Additionally, you can interact with the actual 3D representation of the organ by enabling the 3D view on the top-right corner to observe how your annotations look like on the 3D plane:
3D Medical Annotation View | Unitlab AI
Finally, and this is the best part, you can configure standard medical conventions to make your DICOM file look exactly the way you want:
- Hounsfield Unit visualization
- Window level and width adjustments
- Color map configuration
- Customizable rendering parameters
Customizing Standard Medical Conventions
This provides a familiar and efficient environment for medical professionals.
So, we are offering a performant, scalable DICOM annotation tool that is customizable, intuitive, and follows medical conventions. Great, right? We have the last missing puzzle though: AI-assisted auto-annotation.
AI-Assisted Annotation with SAM-Based Models
The fact of life: AI-assisted auto-annotation, especially the human-in-the-loop approach, dramatically accelerates AI dataset creation while maintaining the baseline quality.
Facilitating thousands of data labeling projects at Unitlab AI, we know the value of modern AI-powered models for data annotation. That's why we provide modern segmentation models out of the box, such as SAM3 and EfficientSAM and provide a functionality to bring your own models (BYOM) to our platform.
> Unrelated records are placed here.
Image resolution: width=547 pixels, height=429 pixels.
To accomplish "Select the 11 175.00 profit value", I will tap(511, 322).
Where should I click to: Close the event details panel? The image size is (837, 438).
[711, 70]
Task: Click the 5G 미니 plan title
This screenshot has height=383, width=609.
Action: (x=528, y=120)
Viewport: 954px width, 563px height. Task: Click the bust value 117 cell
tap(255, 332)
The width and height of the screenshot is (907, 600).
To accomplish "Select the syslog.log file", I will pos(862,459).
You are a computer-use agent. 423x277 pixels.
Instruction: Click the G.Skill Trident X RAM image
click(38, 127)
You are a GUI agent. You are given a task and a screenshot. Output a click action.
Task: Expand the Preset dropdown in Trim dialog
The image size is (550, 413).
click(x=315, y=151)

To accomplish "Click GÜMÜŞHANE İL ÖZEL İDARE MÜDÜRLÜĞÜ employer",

Unitlab utilizes these SAM-based models to automate complex medical annotation tasks.
Automatic segmentation
Annotators can create segmentation masks automatically using integrated SAM-based models. This eliminates the need for manual pixel-by-pixel labeling. Human annotators focus on refinement rather than creation. This improves both speed and accuracy.
SAM-based auto-segmentation | Unitlab AI
Annotation propagation across slices
In medical imaging, structures in medical scans extend across multiple slices. With tens to thousands of CT scans in a single study, it is not the best approach to manually annotate each and every scan. With auto-tracking (interpolation), Unitlab automatically propagates segmentation across adjacent slices.
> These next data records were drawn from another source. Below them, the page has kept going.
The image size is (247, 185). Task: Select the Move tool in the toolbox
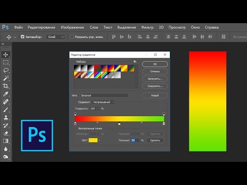point(6,54)
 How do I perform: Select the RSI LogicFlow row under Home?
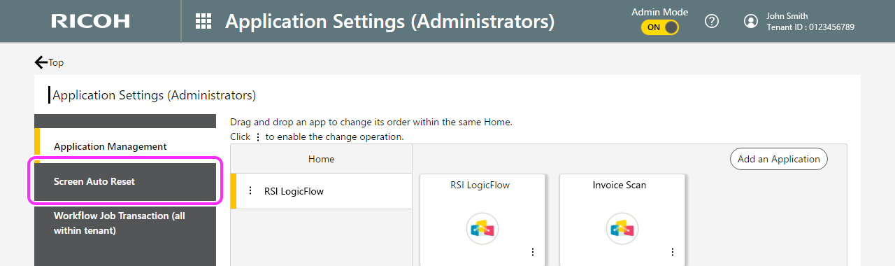[x=321, y=191]
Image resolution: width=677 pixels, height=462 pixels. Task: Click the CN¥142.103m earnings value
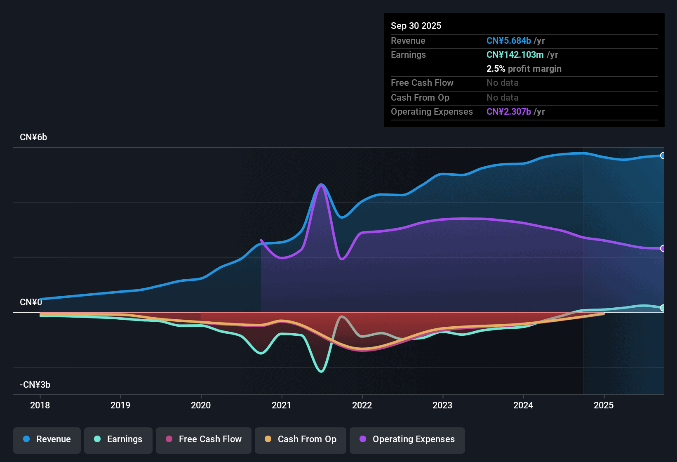(515, 55)
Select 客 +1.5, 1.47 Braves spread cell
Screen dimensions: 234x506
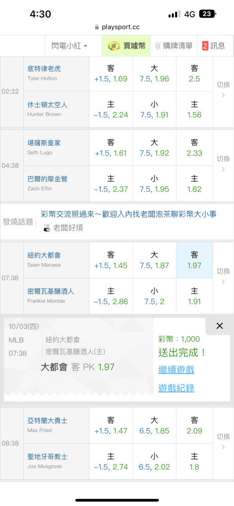tap(111, 426)
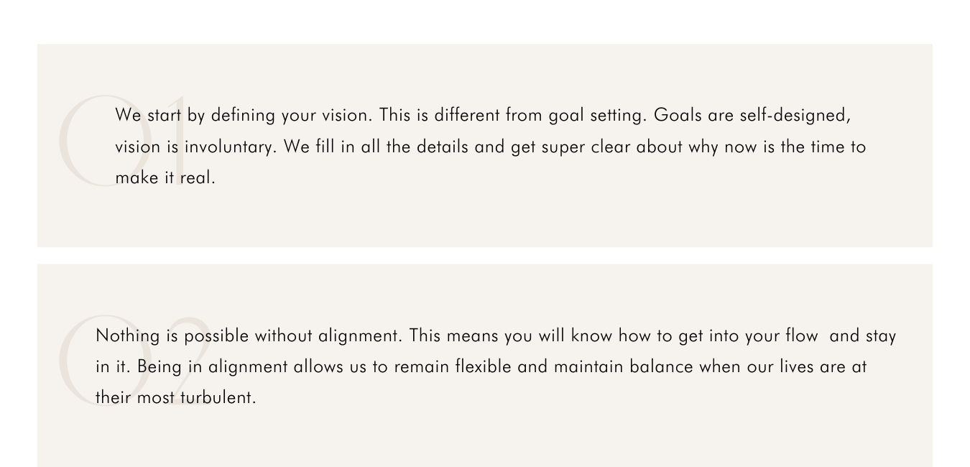Click the words 'their most turbulent.'
The image size is (970, 467).
pyautogui.click(x=176, y=397)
This ensures consistent annotation across volumetric datasets. Medical annotators no longer need to manually label every slice, reducing annotation time dramatically.
Instant Load Study
Performant, smooth slice navigation
Auto-segmentation based on SAM3
Auto-tracking (interpolation) across slices
Quick human refinement
Complete datasets faster
Enabling Real-World Clinical AI Applications
Unitlab supports dataset creation for a wide range of clinical AI systems. These include:
- Tumor detection and segmentation
- Organ segmentation
- Radiology workflow automation
- Disease progression monitoring
- Medical imaging research
High-quality annotation directly improves model accuracy and reliability. Unitlab enables medical AI teams to build these datasets efficiently.
Conclusion
Medical annotation requires specialized tools capable of handling volumetric imaging, large datasets, and precise segmentation workflows.
Traditional medical annotation tools were not designed for modern clinical AI development. They struggle with performance, scalability, and automation.
Unitlab solves these challenges with high-performance DICOM rendering, native 3D annotation capabilities, and integrated AI-assisted segmentation.
This enables healthcare organizations, research teams, and AI companies to build high-quality clinical datasets faster and more efficiently.